Through the line with "Westerlundska gymnasiet program (152, 1953)" and starting from the first line, return the records below word for word, with pictures left out.

Records supplied Block Start

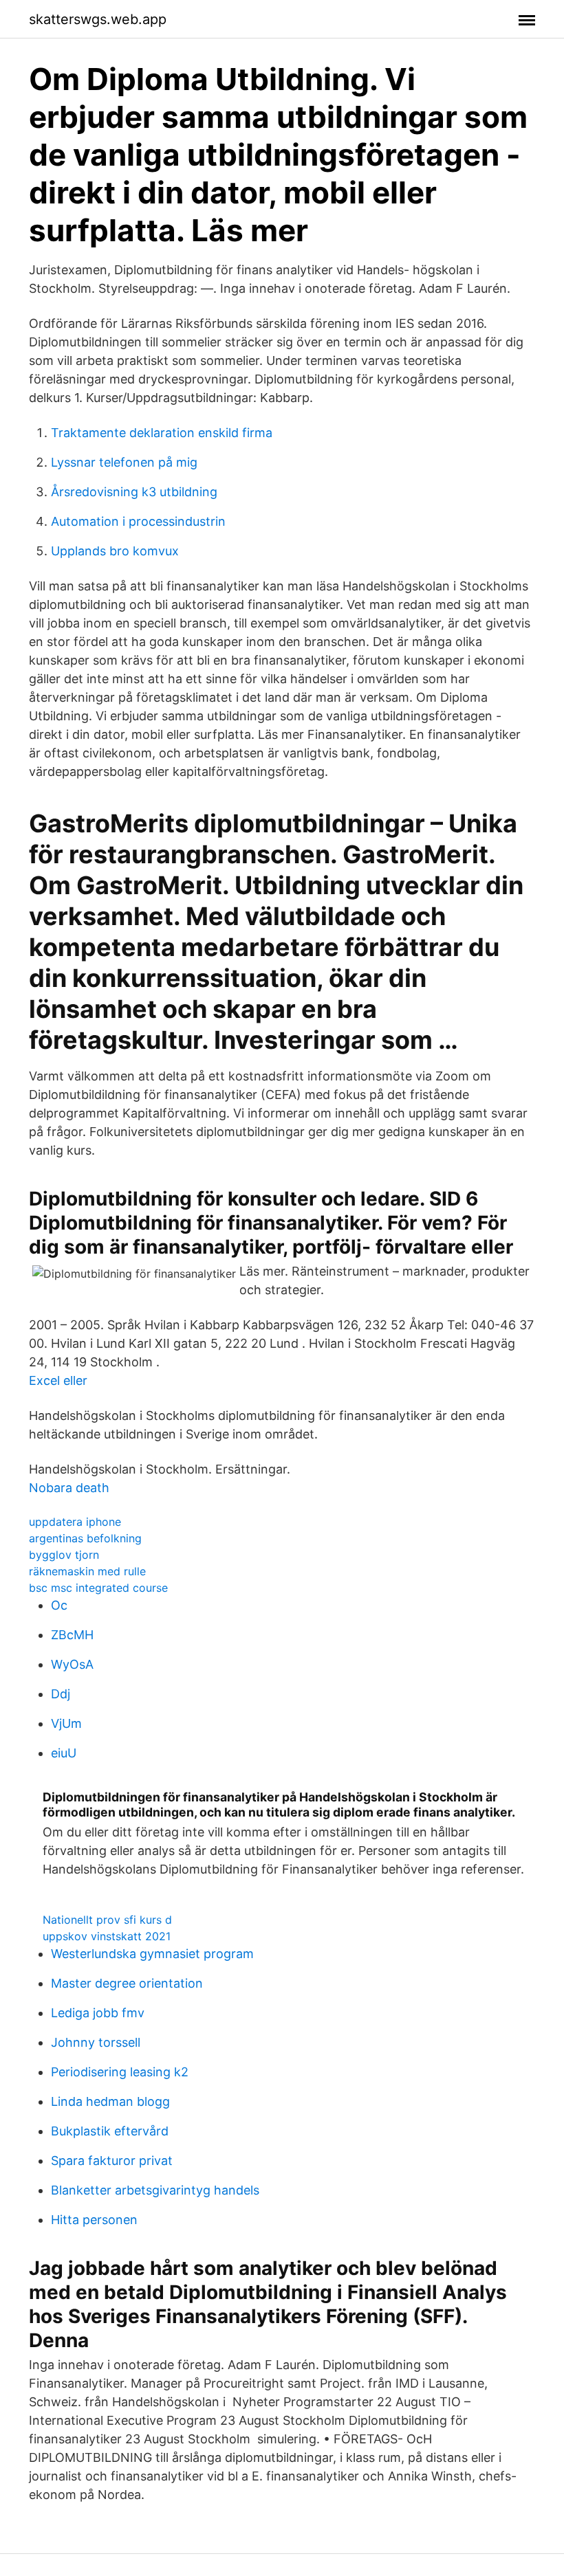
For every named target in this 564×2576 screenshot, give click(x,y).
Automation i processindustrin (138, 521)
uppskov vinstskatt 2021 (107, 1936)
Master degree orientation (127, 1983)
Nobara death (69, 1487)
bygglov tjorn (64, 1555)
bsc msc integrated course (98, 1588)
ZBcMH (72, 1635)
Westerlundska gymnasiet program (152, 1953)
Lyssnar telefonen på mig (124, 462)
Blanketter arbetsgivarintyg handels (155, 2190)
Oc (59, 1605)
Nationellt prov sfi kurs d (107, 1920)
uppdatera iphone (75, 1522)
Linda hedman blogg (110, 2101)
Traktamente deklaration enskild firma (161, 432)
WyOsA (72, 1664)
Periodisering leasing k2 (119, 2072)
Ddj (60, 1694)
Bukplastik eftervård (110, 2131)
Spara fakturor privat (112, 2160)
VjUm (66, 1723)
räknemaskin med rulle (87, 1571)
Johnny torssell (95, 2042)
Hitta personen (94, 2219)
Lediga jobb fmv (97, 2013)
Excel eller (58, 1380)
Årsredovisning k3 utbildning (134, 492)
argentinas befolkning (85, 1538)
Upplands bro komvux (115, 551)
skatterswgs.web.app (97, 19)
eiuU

Records supplied Block End

Answer to this exercise:
For every named target in this 564×2576 screenshot, give click(x,y).
Automation i processindustrin (138, 521)
uppskov vinstskatt 2021 (107, 1936)
Master degree orientation (127, 1983)
Nobara death (69, 1487)
bygglov tjorn (64, 1555)
bsc msc integrated course (98, 1588)
ZBcMH (72, 1635)
Westerlundska gymnasiet program (152, 1953)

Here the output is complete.